Brief Title: Sequential EHR Based Interventions to Increase Genetic Testing for Breast and Ovarian Cancer Predisposition

Official Title: Sequential EHR Based Interventions to Increase Genetic Testing for Breast and Ovarian Cancer Predisposition Across Diverse Patient Populations in Gynecology Practices at Penn Medicine

Study ID: NCT05721326

Conditions

Genetic Predisposition to Disease

Breast Cancer Female

Ovarian Cancer

Hereditary Breast and Ovarian Cancer

Hereditary Cancer Syndrome

Hereditary Diseases

Gene Mutation-Related Cancer

Interventions

Sequential EHR Communications

Study Description

Brief Summary: The goal of this sequential study design is to increase genetic testing in those meeting national clinical guidelines. The main question it aims to answer is: which intervention is most effective in uptake of genetic testing for the target population? Participants will receive genetic testing and counseling that may initiate life-saving screenings.

Detailed Description: Germline genetic testing is recommended by the National Cancer Center Network (NCCN) for individuals with a personal history of ovarian cancer, young-onset (\<50 years) breast cancer, and a family history of ovarian cancer or male breast cancer, among others.
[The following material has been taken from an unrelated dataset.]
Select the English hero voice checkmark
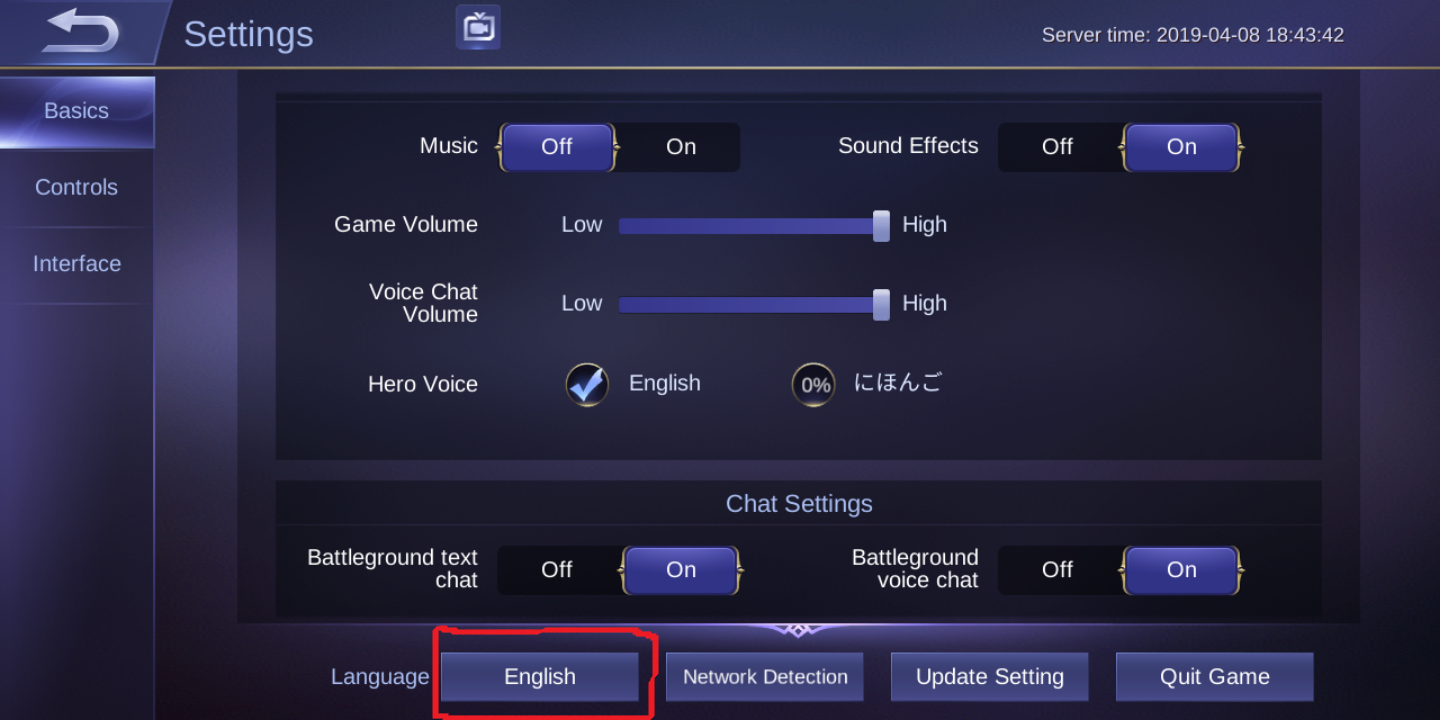Image resolution: width=1440 pixels, height=720 pixels. pos(587,384)
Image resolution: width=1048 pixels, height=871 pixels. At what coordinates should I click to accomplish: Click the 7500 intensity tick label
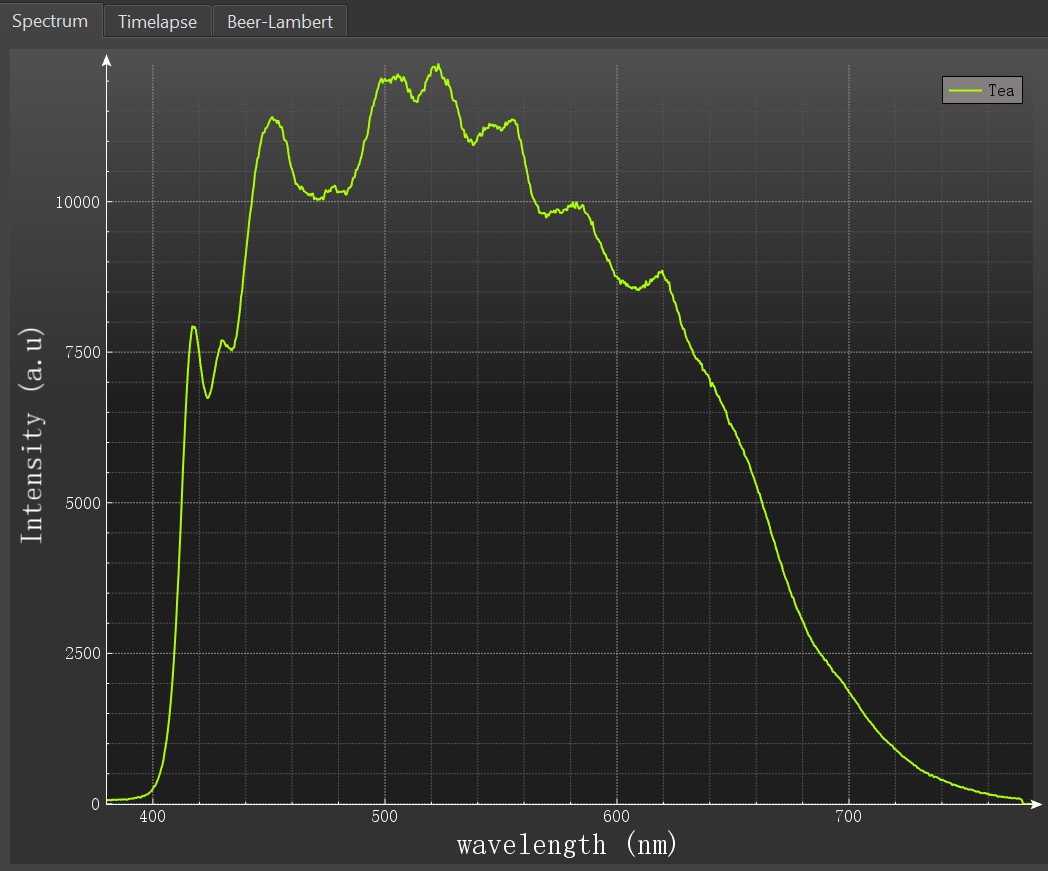click(81, 352)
Recent publications demonstrate that the uptake of genetic testing is under-utilized, overall, and rates are consistently lower in minority populations. EHR-based algorithms will be used to identify patients of two Penn Medicine Ob/Gyn practices for whom genetic testing is recommended based on NCCN guidelines and to test pragmatic methods using messages delivered to patients or clinicians to encourage testing. The ACC Electronic Phenotyping Core developed the algorithms based on cancer registry data along with family history fields and this study will develop and test messages directed at patients and clinicians to encourage testing. The aims are: 1. Identification of at-risk populations through electronic health record (EHR) searches followed by patient nudges (MPM and then Way To Health) to increase the uptake of genetic counseling referral and testing in patients at gynecology practices at Dickens Center and Penn Medicine Radnor. 2. In patients who have not responded to patient nudges (Aim 1), test a provider nudge to increase the uptake of genetic counseling referral and testing in gynecology practices at Dickens Center and Penn Medicine Radnor (Aim 2).